Okay, I don’t normally do this, but if anyone remembers the name of that Conservative candidate I was yammering on about at the top of this blog, could you email me? It’s driving me *mad*.

4:54:47 PM
Lots of fairly heartfelt-sounding cheers from behind the hedges, which I assume means that Dion is in sight. Or that they’re practicing for his arrival. “Di-on, Di-on!”

4:57:02 PM
I thought for a second that there was a guy in an Oily the Splot here – an infiltrator! – but it was just a cameraman wearing a particularly vivid yellow shirt.

AFTERNOTE: I was actually surprised not to see any Conservative campaign staffers there – at least, none who were instantly recognizeable as such. Isn’t that now standard operating procedure for most parties — sending observers to the other parties’ events to collect intel?

Oh, right, the event. There is throbbing music – U2, a shoutout to his predecessor, perhaps? There are cheers, the leader is making his way to the front of the room, and – there he is. Not even bloodied and unbowed.

5:00:46 PM
Dion, you will be interested if not entirely surprised to hear, is “happy and unhappy.” What is the appropriate response to that, as far as audience reaction? Yay? Boo? A weird mix of the two?

“We cannot trust this man, it’s as simple as that,’ Dion tells the crowd. I lost my spot on the media riser – it was taken by a Liberal staffer who shall remain nameless, and who is tall enough already, so why he wants to prevent me from seeing the stage I don’t know – so I’m just going by his voice.

Randy Hillier! That’s the guy! Okay, now I can pay full attention to Dion without obsessing over the sideshow.

Something about carbon offsetting, and now – the real announcement! Wait, what? Is there an announcement? I bet if I could see the stage, I’d know!

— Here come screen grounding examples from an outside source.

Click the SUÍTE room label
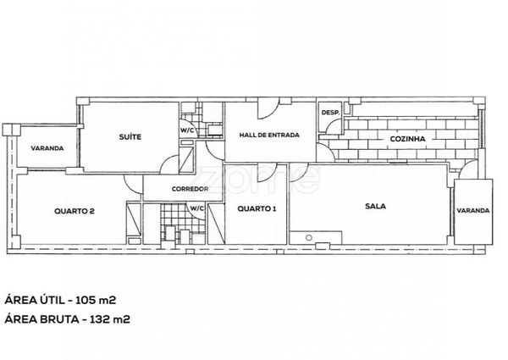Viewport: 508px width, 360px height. click(x=130, y=136)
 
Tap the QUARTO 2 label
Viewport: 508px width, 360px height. click(x=73, y=212)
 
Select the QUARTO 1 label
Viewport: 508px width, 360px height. click(x=256, y=208)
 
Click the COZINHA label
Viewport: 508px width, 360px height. click(x=407, y=138)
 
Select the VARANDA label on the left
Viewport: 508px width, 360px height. click(x=47, y=149)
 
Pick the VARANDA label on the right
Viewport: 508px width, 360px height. click(x=472, y=211)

Anyway, when he becomes Prime Minister – long pause for applause, which, thankfully, occurs, and how embarrassing would that have been if it didn’t? – he will ensure that there is *true* carbon offset that will actually reduce greenhouse gases – a “gold standard”. Crowd loves that. In fairness, crowd would love anything at this time. I bet even a Hail Satan! would elicit at least a tentative cheer.

5:09:40 PM
Okay, bit of a berry-related hiccough there – for some reason, my network connection keeps stubbornly refusing to, you know, exist, which is delaying the update and leaving dozens of you on the edges of your seats over what Stephane Dion is telling the crowd. Which is that Jack Layton “thinks he’s Barack Obama” and that all those people who “lent him their votes” want them back – with interest! Big applause there.

5:13:29 PM
Hey, isn’t that former Ottawa mayor turned Ontario cabinet minister Jim Watson wearing a David Pratt button? It is! (I even made him pose for a picture, which I’ll upload when this day finally ends.)

5:14:49 PM
And – that’s it from Dion. “What a speech,” says Penny Collennette. “I actually agree with John Baird,” she confesses. “He says leadership must be bold.” His version of boldness, though, is brash and bombastic – and “our David Pratt” is going to take care of that.

More cheers.

There are a surprising number of people outside the tent, who are sticking around despite the drizzle.

5:20:35 PM
And – that seems to be definitively it, as far as the formal event goes. The leader is leaving – slowly, with the obligatory handshaking and entourage of sign-bearers, and suddenly it’s like I’m back at the Liberal leadership convention, only thankfully, hundreds of miles away from the Palais du Congres.

5:23:16 PM
Finally, I managed to file an update – and apologies for the berrysilence, it was entirely involuntary. It’s now time for the media bus to pull out, taking with it a good chunk of the press gallery, so there is lots of hugs and back-patting and that sort of thing going on. Those of us stuck in Ottawa are going to miss them terribly.

What, you didn’t think we hugged? We’re not monsters.
Okay, that’s it for me – I’ll post photos later, but I have to give my poor overworked thumbs a break. I’m sure you’ll be sick of the sight of my text by the end of the campaign, no worries.